Reproduce verbatim the passage on fast OS switching below, copying everything from "While I agree" down to "in real mode?".

### Passage provided
####################

An application (fast switcher) stays resident before the OS starts, and will be activated using a key combination (for example: Ctrl + Alt + Shift + Esc). After detecting the key combination, the switcher runs and stores all system registers + RAM (maybe use a RAM offset to avoid saving RAM into file) into a file and switches to the other OS register + RAM.

So it would be a fast OS switch without requiring a PC restart.

I want to know what is technically wrong with fast OS switching (remember hibernate).

user24263

Posted 2010-01-18T19:56:45.583

Reputation: 546

@Chet A after editing, you're right, I agree. It's valid and should be opened. I apologize for that! – alex – 2010-01-18T20:44:18.313

Even before editing it was a real question. Only a simpleton would assume that it is not a question because it contained no question mark. – Geoffrey Chetwood – 2010-01-18T20:46:04.097

While I agree this feature may not be interesting to many, I do not think it is not a valid question. Just the opposite (from a technical viewpoint). +Open – Rook – 2010-01-18T22:14:10.463

1

Isn't that pretty much what OS/2 1.x did on a 286 to run DOS programs in real mode?

http://pages.prodigy.net/michaln/history/os213/index.html

– Andrew J. Brehm – 2010-01-18T23:38:57.913

Answers

9

What you are describing are some of the (more minor) features of a Type 1 (or baremetal) Client Hypervisor - there are a few out there at the moment but most of those do not run on x86 or traditional PC platforms. The big players in the x86 Virtualization market (Citrix\Vmware\Microsoft) haven't released any yet but there are solid indications that both Citrix and VMware are actively developing them.

####################

### Supplied information

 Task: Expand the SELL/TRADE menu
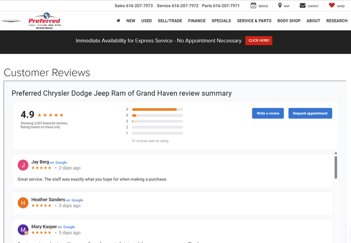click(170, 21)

####################

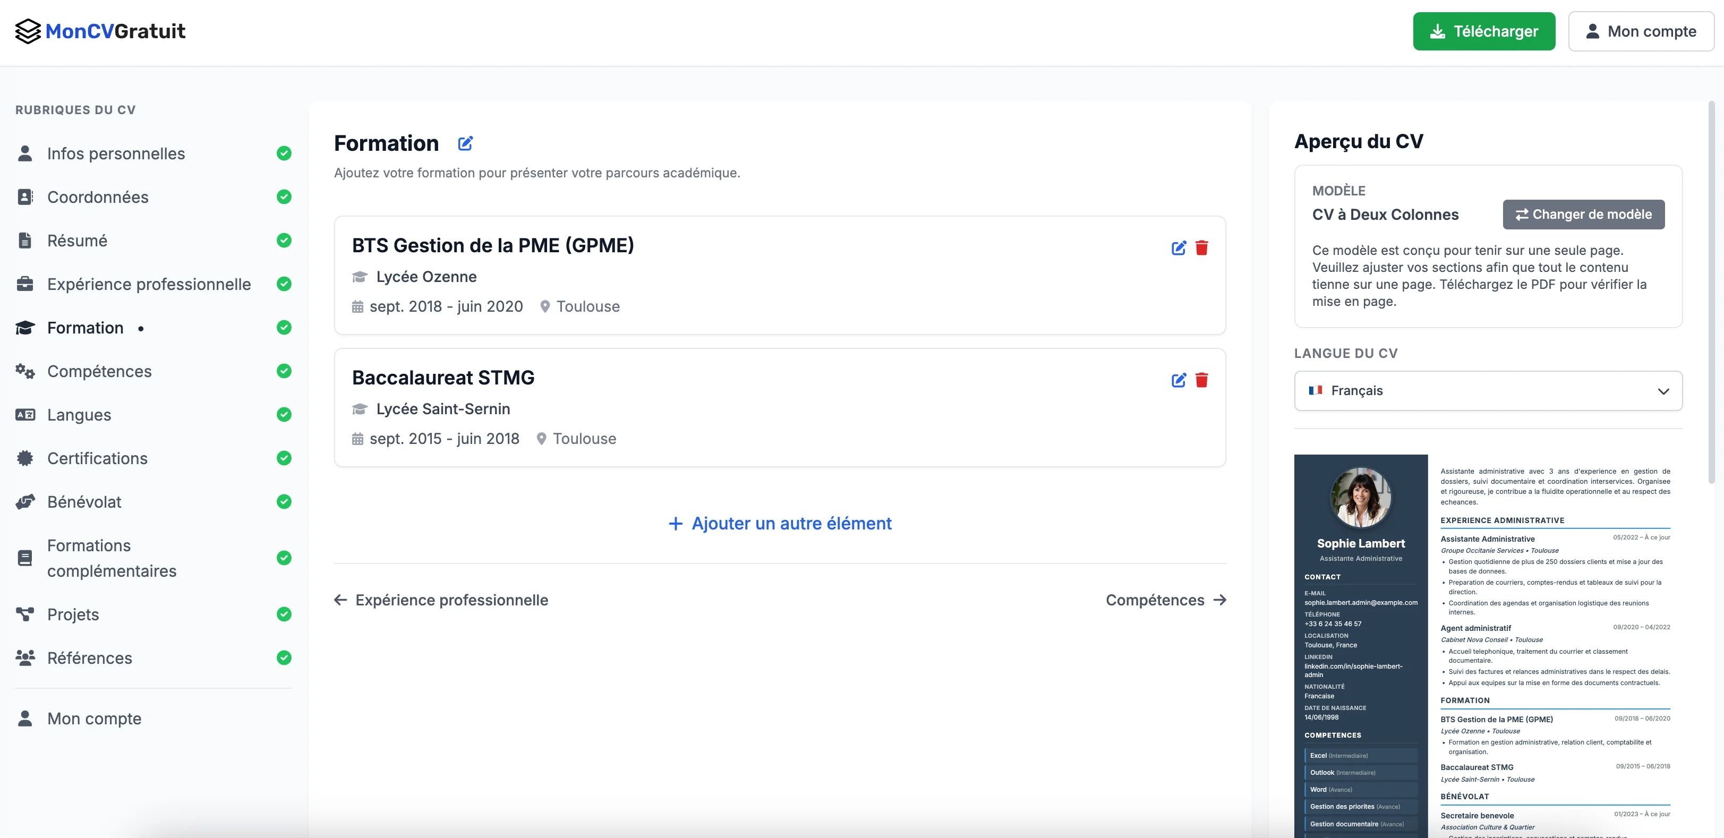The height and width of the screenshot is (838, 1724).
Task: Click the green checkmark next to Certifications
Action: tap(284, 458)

####################

### The output
While I agree this feature may not be interesting to many, I do not think it is not a valid question. Just the opposite (from a technical viewpoint). +Open – Rook – 2010-01-18T22:14:10.463

1

Isn't that pretty much what OS/2 1.x did on a 286 to run DOS programs in real mode?